▶ **BAGIAN TEKS**:
+ + +
Sejarah Bolaang Mongondow yang Jadi Korban Politik Adu Domba Belanda pada 1901

Senin, 26 Juni 2023 - 18:21 WIB
loading...
Sejarah Bolaang Mongondow yang Jadi Korban Politik Adu Domba Belanda pada 1901
Pemadangan eksotis di Tanjung Ompu di Desa Lalow, Kecamatan Lolak, Kabupaten Bolaang Mongondow, Sulawesi Utara. Foto/Dok. bolmongkab.go.id
A A A
Bolaang Mongondow, sebuah kabupaten yang berada di wilayah Sulawesi Utara, memiliki sejarah panjang. Pada awalnya, luas wilayah Bolaang Mongondow mencapai 50,3 persen dari luas wilayah Sulawesi Utara.



Saat otonomi dilaksanakan untuk pemerataan pembangunan, Kabupaten Bolaang Mongondow di bagi menjadi lima daerah, yakni Kabupaten Bolaang Mongondow, Kota Kotamobagu, Kabupaten B olaang Mongondow Utara, Kabupaten Bolaang Mongondow Timur, dan Kabupaten Bolaang Mongondow Selatan.



Dilansir dari bolmongkab.go.id, sebelum dibagi menjadi lima daerah, Kabupaten Bolaang Mongondow merupakan wilayah yang ditetapkan dalam UU No. 29/1959 tentang Pembentukan Daerah-daerah Tingkat II di Sulawesi.



Dari catatan sejarah yang termuat di laman resmi Pemkab Bolaang Mongondow, bolmongkab.go.id, disebutkan penduduk asli Bolaang Mongondow berasal dari keturunan Gumalangit dan Tendeduata, serta Tumotoibokol dan Tumotoibokat.

Awalnya mereka tinggal di Gunung Komasaan (Bintauna). Kemudian menyebar ke timur di Tudu in Lombagin, Buntalo, Pondoli', Ginolantungan, sampai ke pedalaman Tudu in Passi, Tudu in Lolayan, Tudu in Sia', Tudu in Bumbungon, Mahag, dan Siniow.

Dalam laman bolmongkab.go.id disebutkan, peristiwa perpindahan penduduk ini terjadi sekitar abad 8 dan 9. Nama Bolaang berasal dari kata "Bolango" atau "Balangon" yang berarti laut. Bolaang atau golaang dapat pula berarti menjadi terang, atau terbuka dan tidak gelap. Sedangkan Mongondow dari kata "momondow" yang berarti berseru tanda kemenangan.

Bolaang terletak di tepi pantai utara Sulawesi Utara. Pada abad 17-19, Bolaang menjadi tempat kedudukan istana raja. Sedangkan Mongondow, terletak sekitar Kotamobagu. Daerah pedalaman sering disebut dengan "rata Mongondow".
+ + +
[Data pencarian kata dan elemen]
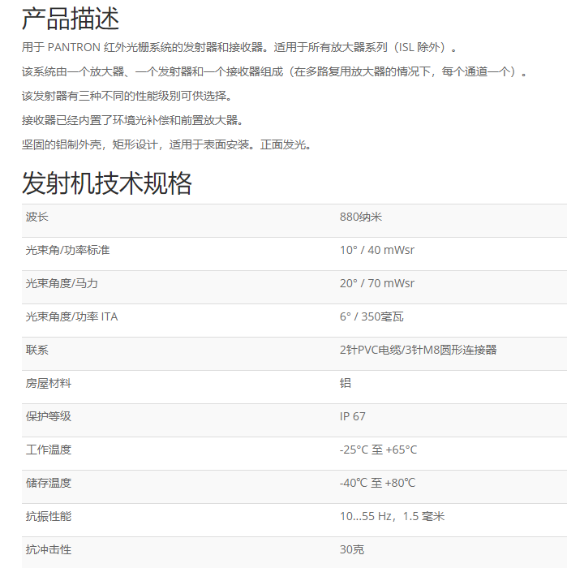Click the 工作温度 row label
567x568 pixels.
49,450
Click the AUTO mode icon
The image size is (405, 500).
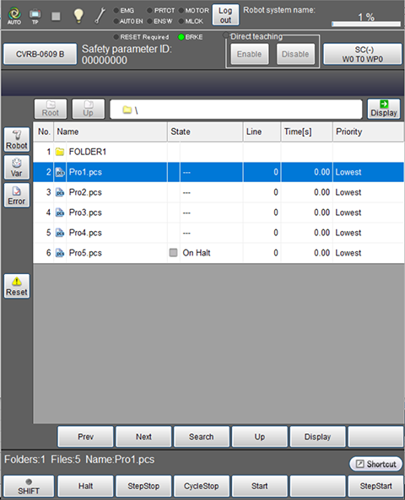(14, 16)
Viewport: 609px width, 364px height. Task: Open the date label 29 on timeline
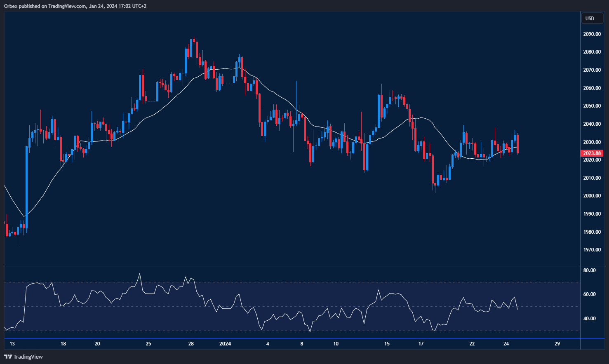(x=557, y=343)
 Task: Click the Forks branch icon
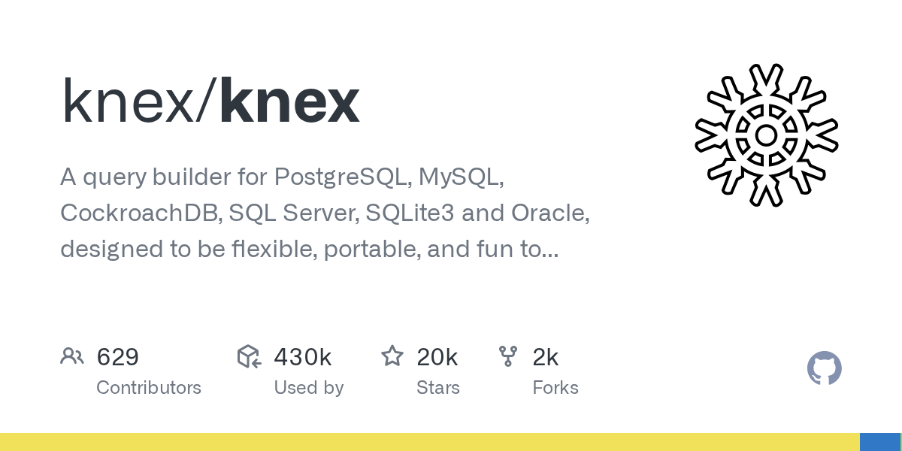pyautogui.click(x=508, y=356)
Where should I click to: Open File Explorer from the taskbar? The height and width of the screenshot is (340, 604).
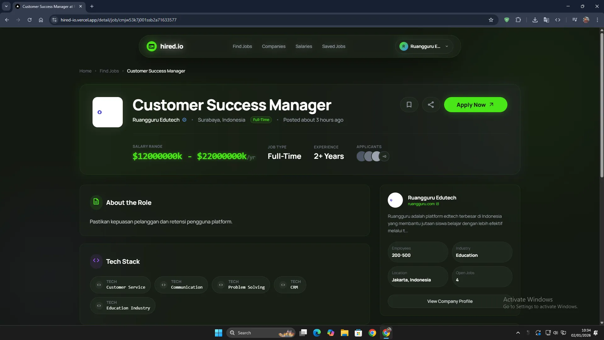344,333
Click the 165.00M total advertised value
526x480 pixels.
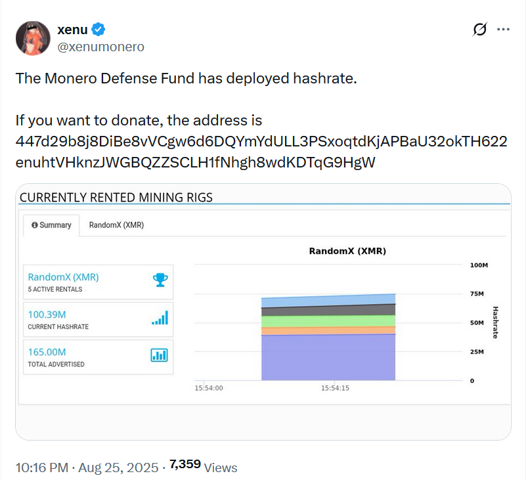[47, 352]
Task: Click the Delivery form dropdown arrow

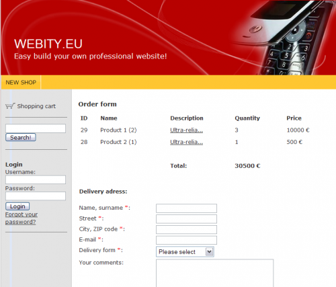Action: point(209,251)
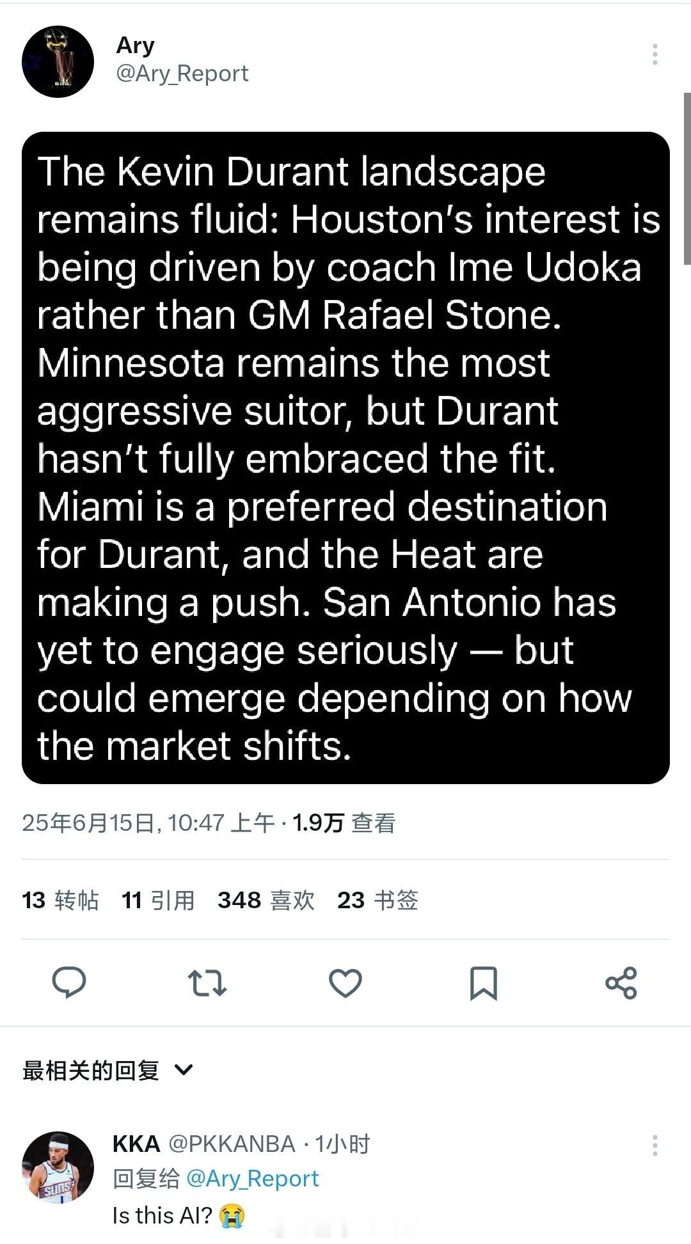Open the 348 喜欢 likes list
This screenshot has height=1244, width=691.
(266, 900)
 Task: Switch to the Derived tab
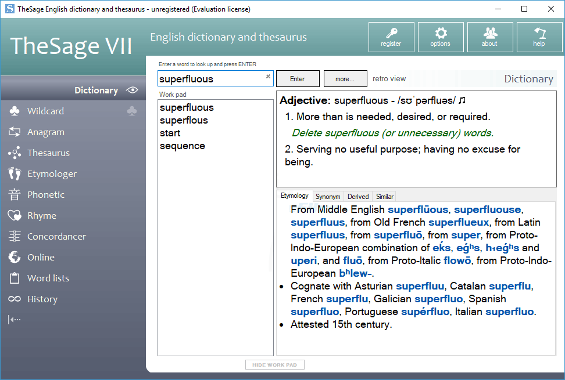(x=358, y=197)
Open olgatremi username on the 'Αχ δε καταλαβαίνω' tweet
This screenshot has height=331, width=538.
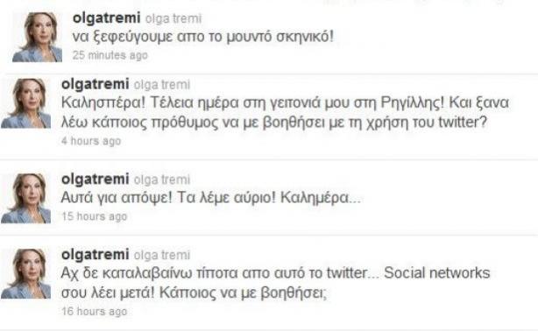95,255
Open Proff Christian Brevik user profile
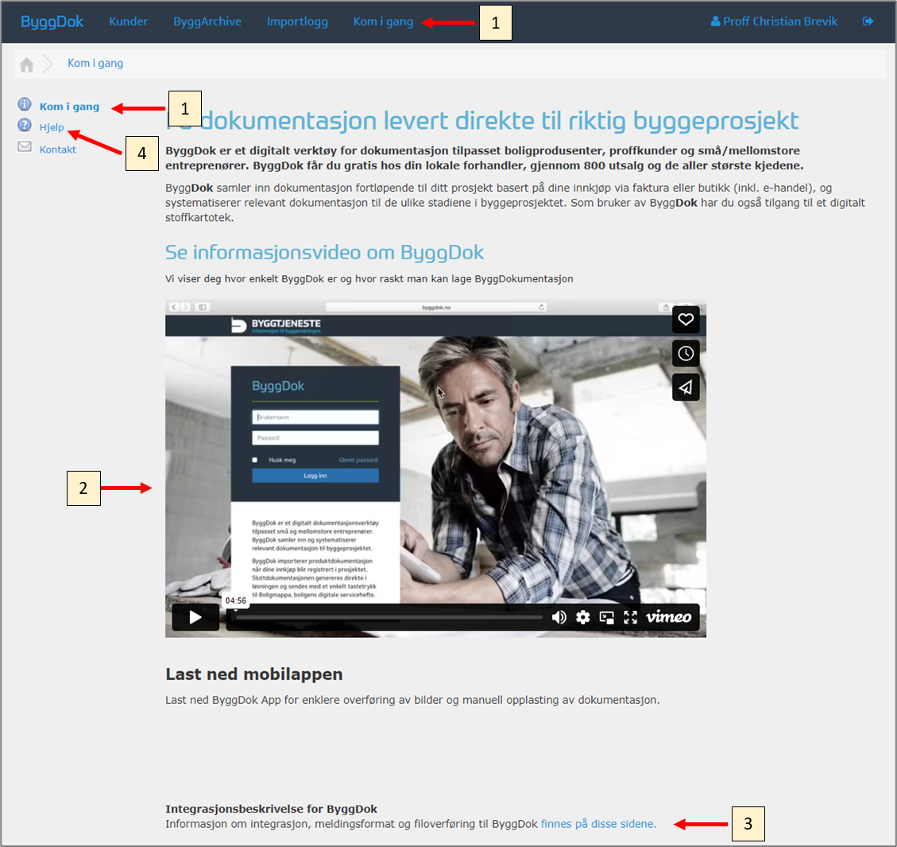The height and width of the screenshot is (847, 897). coord(774,21)
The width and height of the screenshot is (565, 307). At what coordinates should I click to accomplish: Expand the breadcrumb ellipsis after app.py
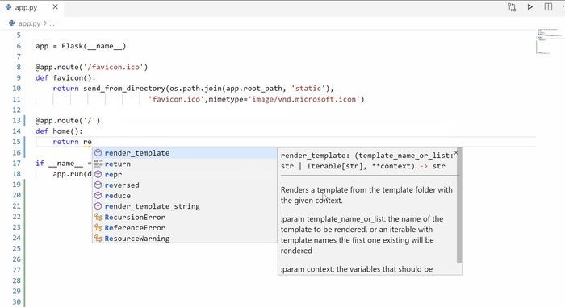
+ + +
▶ **SOAL YANG DIBERIKAN**: Menurut teks tentang sejarah Bolaang Mongondow, mengapa Kabupaten Bolaang Mongondow dibagi menjadi lima daerah? Jawablah dalam satu sampai tiga kalimat. Kerjakan hanya berdasarkan teks tersebut.

▶ **HASIL YANG BENAR**: Kabupaten Bolaang Mongondow dibagi menjadi lima daerah ketika otonomi dilaksanakan. Tujuannya adalah pemerataan pembangunan.